-By Bob MajiriOghene Etemiku
A fundamental question which arose from the breakthrough of the internet was the expediency of giving everybody access.
That question came at a time in the early 80s after the collapse of the Berlin Wall, the break-up of Communist USSR and the fall of the Cold War era, where state official and unofficial secrecy was the lifeblood running right through the arteries of most dictatorships.
In a letter addressed to the US Federal Communications Commission (FCC), originator of the internet Tim Berners Lee, together with 20 others argued that threats to openness in governance compromised basic human rights.
That move helped to swing critical opinion in favour of giving the public access to the internet, demonstrated at the London 2012 Olympic Games where Berners Lee tweeted the message, “This is for everyone” and in LCD lights attached to the chairs of the 80,000 people in the audience.
Working closely with the British government through his Open Data Institute, and the Alliance for Open Internet in 2009, Berners Lee helped promote the idea of making government and its data open and accessible on the Web.
Most of that effort translated to the launch of the Open Government partnership (OGP) in 2011 and with the UK’s hosting of the first Anti-Corruption Summit in 2016, under the Cameron Premiership. After the 2016 Anti-Corruption meeting, a host of nations signed up to the OGP.
Most of them developed a national action plan based on a commitment to fight corruption and reduce poverty along four thematic areas – citizen participation, anti-corruption, access to information and fiscal transparency.
Nigeria signed on to the OGP in 2016. It demonstrated commitment by partnering with key Civil Society Organisations to prosecute its own national action plan, ratified it at the Addis Ababa Summit and collaborated with Civil Society Groups to attend the first Global Forum for Asset Recovery Summit which held in Washington DC, December 2017.
The high point of that Summit was the signing of a MoU with the Swiss government on the repatriation of the Abacha loot.

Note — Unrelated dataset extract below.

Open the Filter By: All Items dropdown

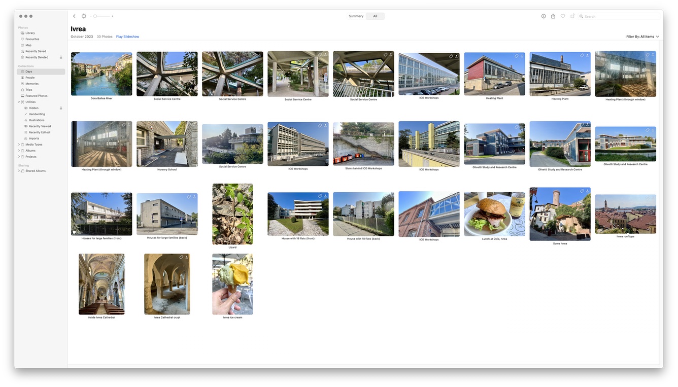point(642,37)
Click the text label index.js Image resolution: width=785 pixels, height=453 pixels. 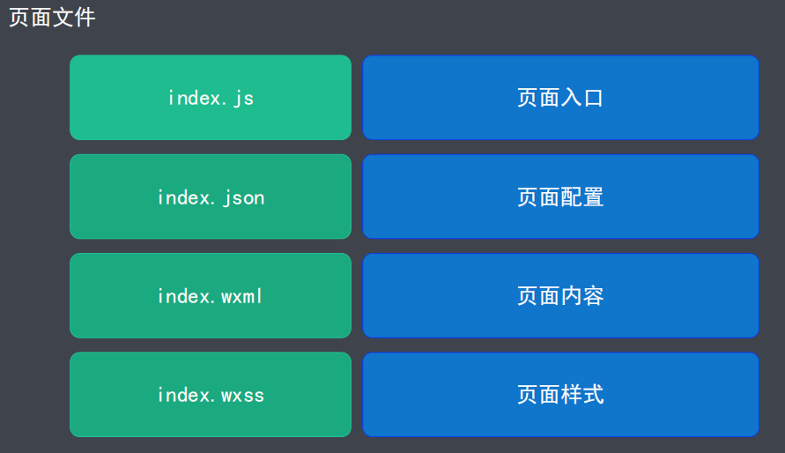point(211,98)
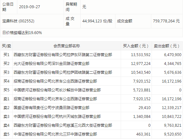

As we speak, that loot has been returned to Nigeria with interest.
Nigeria will join the rest of the world to celebrate the OGP Week May 7-11, wherein very important dignitaries will converge and make speeches and carry out an appraisal of the OGP in Nigeria.
As part of the deliberations, two key organisations, ANEEJ & SERAP working on anti-corruption will jointly convene an anti-corruption working group to x-ray issues Germaine to the anti-corruption agenda of Nigeria.
One of the very important successes recorded so far by the OGP Nigeria is in being elected together with France and other countries as an OGP decision- making body for which Nigeria will serve three years.
Nigeria is also a member of the Global Steering Committee, an executive function, has a self-assessment report and a guide for subnational engagement.
Through concerted efforts by the co-chairs of the focal/thematic areas, five states in Nigeria – Anambra, Niger Kano, Kaduna and Ebonyi – have already signed on to pursue governance through the prism of Nigeria’s 14 areas of commitments.
Despite these achievements, only these 5 states have signed on. And the question then is this: why do we have only 5 states in a country with more than 30 states just signing on at subnational level?
And how does this signing onto the OGP at both the national and subnational levels translate to bread and butter, kunu and tuwo for our people?
The core of the OGP is openness and transparency, and this is with due respect to the four thematic areas and their allied commitments. But while we cannot discount the fact that the onus of transparency and accountability lies with government and its agencies, there are issues with ‘media’ involvement.
One, even though there are positions for the NUJ at higher levels in the co-creation matrix, journalists are still far behind. Let me try and explain: Recently, some journalists at the second OGP Dialogue engagement in Lagos said that they had not seen or read the Nigerian OGP self-assessment Report.
While others do not as a matter of fact know about the OGP, there were concerns that journalists are not being carried along.
As a way out, I join the OGP Nigeria communications advisor that OGP will begin to get to the grassroots if we build the capacity of journalists or those professionals known as the ‘media.’
The media as we know it in Nigeria is a hydra-headed institution made up of individuals whose training is based on the ethics of their profession – balance, fairness and objectivity.
That said, what do they really know about the development sector? And if they do, how many of them are really grounded on issues related to advanced story-telling techniques beyond the format prescribed by the newsroom?
How many are good at data journalism and the new technologies being introduced to disseminate issues of development? How many are creative content developers, who use the media for campaigns that will lead to social change?
The success to be ascribed to Nigeria’s OGP status will not be judged from the many successes which Nigeria already attained. What would count as success at the end is if the thematic areas can be translated to tangibles: good roads, food, electricity, communication and all the other frontiers.
A rugged capacity building Programme over a five year-period for the media along the themes highlighted in the preceding chapter will give Nigerian OGP the edge.